Tuesday, May 31, 2016

Reflections on Bonhoeffer’s Life Together – 36


“The prayer of the Psalms, concluded with a hymn…is followed by a Scripture reading…Here, too, we will have to overcome some harmful prejudices before we achieve the right way of reading Scripture together.

“…for many the Scripture reading consists only of a few brief selected verses that are to form the central idea of the day…but…there can be little doubt that brief passages cannot and must not take the place of reading the Scripture as a whole…The Holy Scriptures do not consist of individual sayings, but are a whole…The Scriptures are God’s revealed Word as a whole. The full witness to Jesus Christ the Lord can be clearly heard only in its immeasurable inner relationships…” Dietrich Bonhoeffer, Life Together, Fortress Press, 2015 (Reader’s Edition), page 32.

These “harmful prejudices” which Bonhoeffer writes about remain a great enemy of the church today, and I think even more so – for whatever the attention span may have been when Bonhoeffer wrote, it is much less today. We must see the Bible as a whole, and yet we read it piecemeal, we often preach it piecemeal, and we study it piecemeal – and we therefore do not see or live the full witness of Jesus Christ the Lord.

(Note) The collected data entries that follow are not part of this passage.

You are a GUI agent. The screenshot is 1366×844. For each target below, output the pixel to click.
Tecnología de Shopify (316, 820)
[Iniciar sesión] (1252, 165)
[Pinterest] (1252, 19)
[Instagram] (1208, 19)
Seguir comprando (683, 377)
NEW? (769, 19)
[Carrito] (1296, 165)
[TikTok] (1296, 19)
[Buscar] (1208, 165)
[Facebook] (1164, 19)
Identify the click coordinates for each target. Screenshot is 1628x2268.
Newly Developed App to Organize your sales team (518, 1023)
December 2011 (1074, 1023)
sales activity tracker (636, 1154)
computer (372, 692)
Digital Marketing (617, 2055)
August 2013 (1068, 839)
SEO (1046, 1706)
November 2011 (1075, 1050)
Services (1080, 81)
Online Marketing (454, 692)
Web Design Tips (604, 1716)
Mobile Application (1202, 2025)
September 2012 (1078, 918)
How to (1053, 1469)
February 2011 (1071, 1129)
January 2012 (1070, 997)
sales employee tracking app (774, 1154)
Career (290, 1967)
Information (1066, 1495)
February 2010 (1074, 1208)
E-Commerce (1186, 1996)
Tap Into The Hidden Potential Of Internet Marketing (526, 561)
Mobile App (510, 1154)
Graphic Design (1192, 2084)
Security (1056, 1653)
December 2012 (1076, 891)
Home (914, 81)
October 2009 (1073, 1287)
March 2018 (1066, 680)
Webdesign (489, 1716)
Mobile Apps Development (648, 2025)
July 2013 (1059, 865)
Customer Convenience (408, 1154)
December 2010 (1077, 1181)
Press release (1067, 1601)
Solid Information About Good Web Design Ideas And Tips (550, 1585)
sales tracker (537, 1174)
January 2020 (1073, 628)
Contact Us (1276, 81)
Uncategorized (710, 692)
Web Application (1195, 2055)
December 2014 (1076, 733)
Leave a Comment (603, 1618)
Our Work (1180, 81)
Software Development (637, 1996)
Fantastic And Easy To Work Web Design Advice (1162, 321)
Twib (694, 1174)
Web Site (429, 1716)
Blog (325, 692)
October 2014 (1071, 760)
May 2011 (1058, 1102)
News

We do not watch movies by pausing frame after frame, we watch the entire movie and then we go back and explore what we’ve seen and heard. We do not read biographies or historical narratives or poetry or novels sentence by sentence, reading a sentence and then stopping to ponder it as if it were from a fortune cookie. Nor when reading a novel or biography or historical narrative do we read a sentence or paragraph form one chapter and then read one from another chapter and then from another and another. How would we ever know and experience a book or an author if we normally read this way? How would we ever experience a movie or a play or a symphony? And yet we think nothing of reading the Bible as if it were a collage of fortune cookie sayings without narrative and without connection.

Suppose my neighbor and I both ordered the exact same car from an automaker to be delivered the same day. On the appointed day a representative from the automaker drives up to my neighbor’s door in a glistening new car and hands him the keys. However, a dump truck drives up to my door and drops a load of parts at my doorstep. When I run outside and ask where my car is the truck driver points to the pile of parts and says, “It’s right here. Can’t you see it?”

My neighbor has a car he can drive, one in which the parts are in right relationship with each other; he has a machine in which the whole is greater than the sum of the parts. I have parts, and I have a problem. The way we often read the Bible makes as much sense as someone delivering me a truck load of car parts when I’ve ordered a new car – the parts were manufactured to be assembled in a certain order so that they would be in right relationship with each other and so that the end result would be a certain type of car.

I may not have the patience for the car to be rightly assembled and may insist that the automaker simply deliver me the parts, and therefore I may have my “car” well ahead of my neighbor having his car – but in the end who will drive his car first? It is also likely that I will never drive my “car”, but no matter, I’ll have all those shiny new parts.

If this illustration is crazy, it is no more crazy than the way we treat the Bible. I have been in Bible studies in which people did not want to read the Biblical text. I have been in churches where the preacher and congregation did not want to spend time reading the Biblical text. And yet people expect to have a car to drive…they expect to read the Bible piecemeal and hear it preached piecemeal and they think that they therefore “know” the Bible, when all they really know is what other people have told them; and sad to say that many of the people doing the telling are only working with a truck load of parts rather than with a fully assembled automobile. A sculpture made of junk is still a sculpture made of junk, it is not the real thing it represents – the parts and pieces of junk are not in right relationship with each other in harmony with their original design; Paul tells Timothy that we are to “rightly divide the Word of truth,” he does not write that we are to make junk sculptures.

To overcome “harmful prejudices” regarding the Bible means that we must learn to be overcome by the Bible; we must learn to be still and to submit ourselves to the Word of God and to respond in obedience to that Word. As we listen and meditate and read the Word our souls will be molded by the Word and Holy Spirit into the image of Jesus Christ, our life together will be formed into His image and each of us, each member of Christ’s body, will find our proper relationship to one another.


Do we see the Scriptures as a whole? Do we see Christ throughout the Scriptures? Do we see the inner corridors and relationships that Bonhoeffer writes about? Are we willing to embark on a journey through the Scriptures and continue that journey until the day we see Him face to face? Are we committed to beginning each day, to living each day, and to ending each day, in the Word of God?